1956’da Üsküdar Mihrimah Sultan Camii’ne müezzin olarak tayin edilerek resmî görevine başladı. Çeşitli camilerde görev yaptıktan sonra 1987 yılında kendi isteğiyle emekliye ayrıldı.
Hat sanatına olan ilgisi küçük yaşlardayken başlamıştı. O yaşlarda camide gördüğü yazıları, bulduğu kâğıt parçalarına kopya etmeye çalışıyordu. Yaşı ilerledikçe yazıya olan tutkusu da ilerlemişti. İslâmî ilim tahsili için geldiği İstanbul onun bu tutkusuna cevap verecek yegâne adresti.
Bir gün Karacaahmet civarından geçerken bir mezar taşı ustasının işlerine takılıp kalmıştı gözleri.

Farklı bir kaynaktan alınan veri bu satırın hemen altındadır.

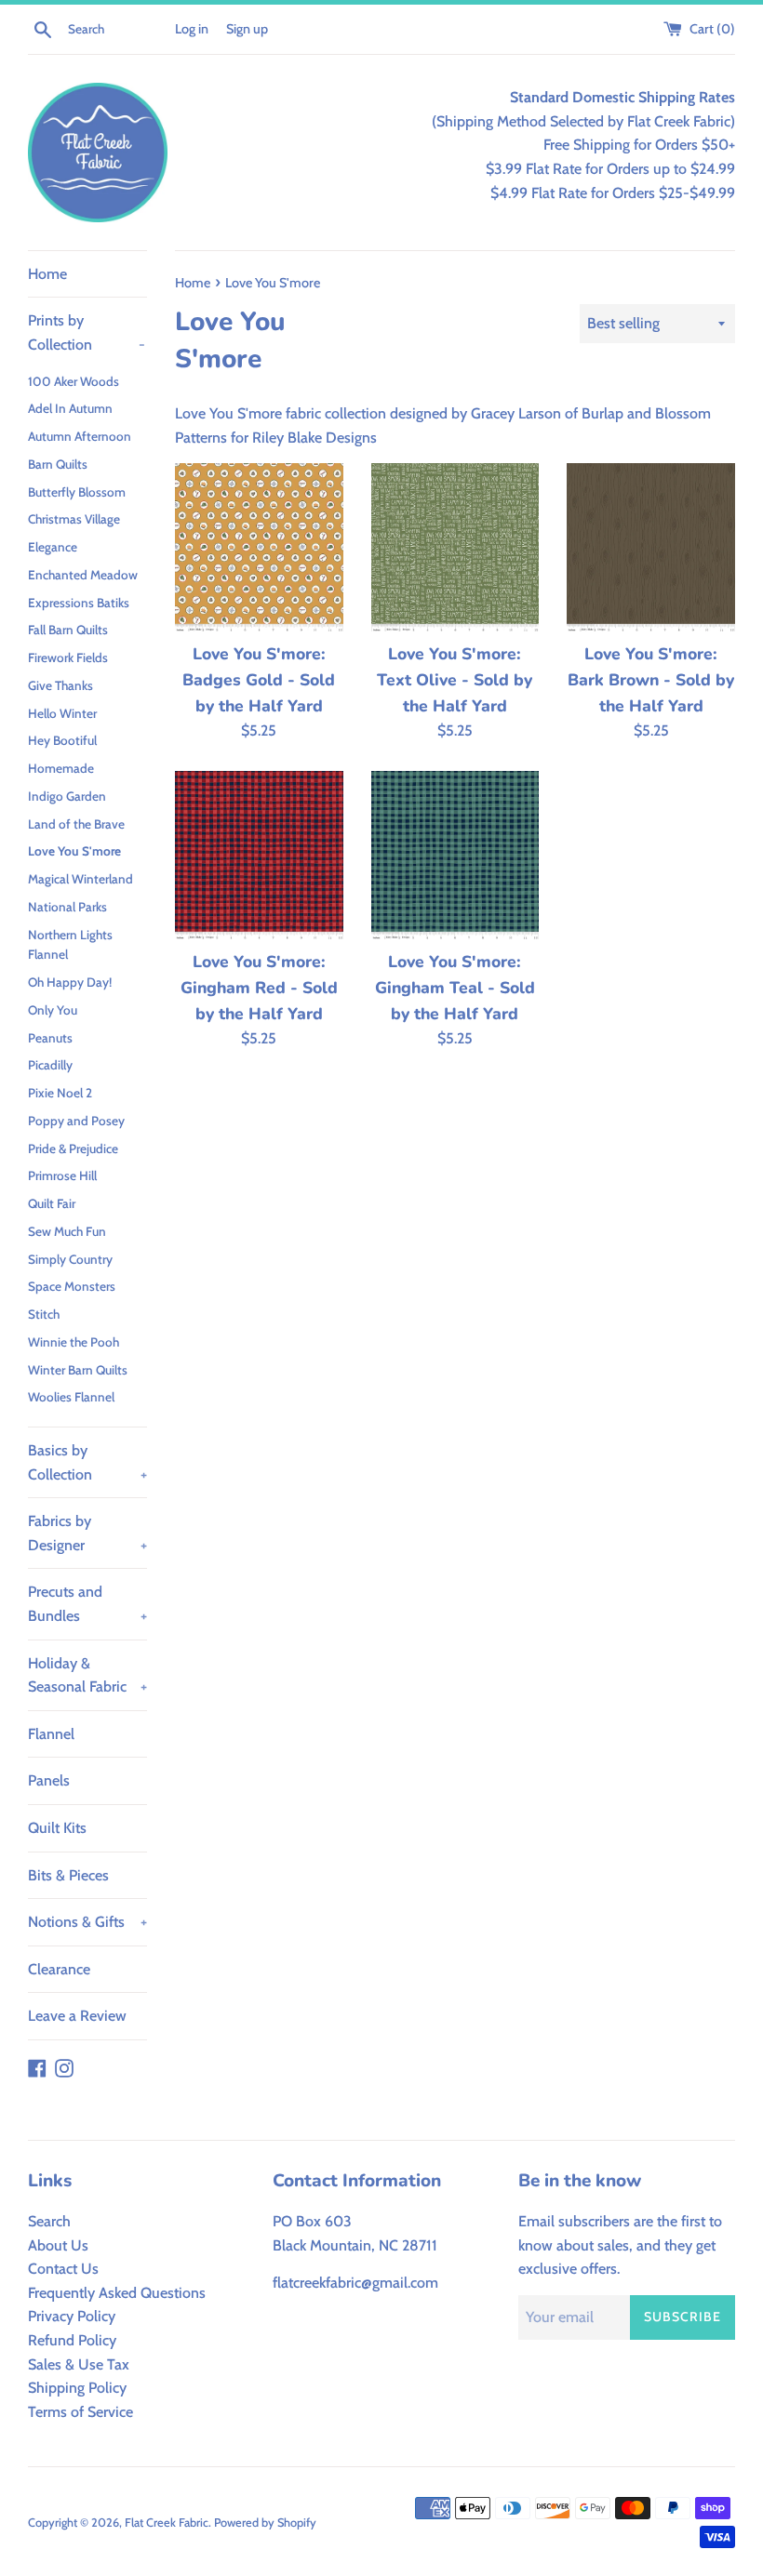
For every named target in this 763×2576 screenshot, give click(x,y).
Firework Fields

Bunu fark eden usta onu Halim Özyazıcı’ya yönlendirmiş böylece hüsn-i hat serüvenine ilk adımını atmıştı. Hattat Halim Özyazıcı’nın 1964 yılında elim bir trafik kazasında yaşamını yitirmesinden sonra Hattat Hamid Aytaç’tan meşke devam etti. 1975 yılında Hamid Bey’den sülüs-nesih icazeti aldı. Hattat, Hafız, Tanbûrî Kemal Batanay’dan da talik derslerine devam ederek 1981’de icazetini aldı.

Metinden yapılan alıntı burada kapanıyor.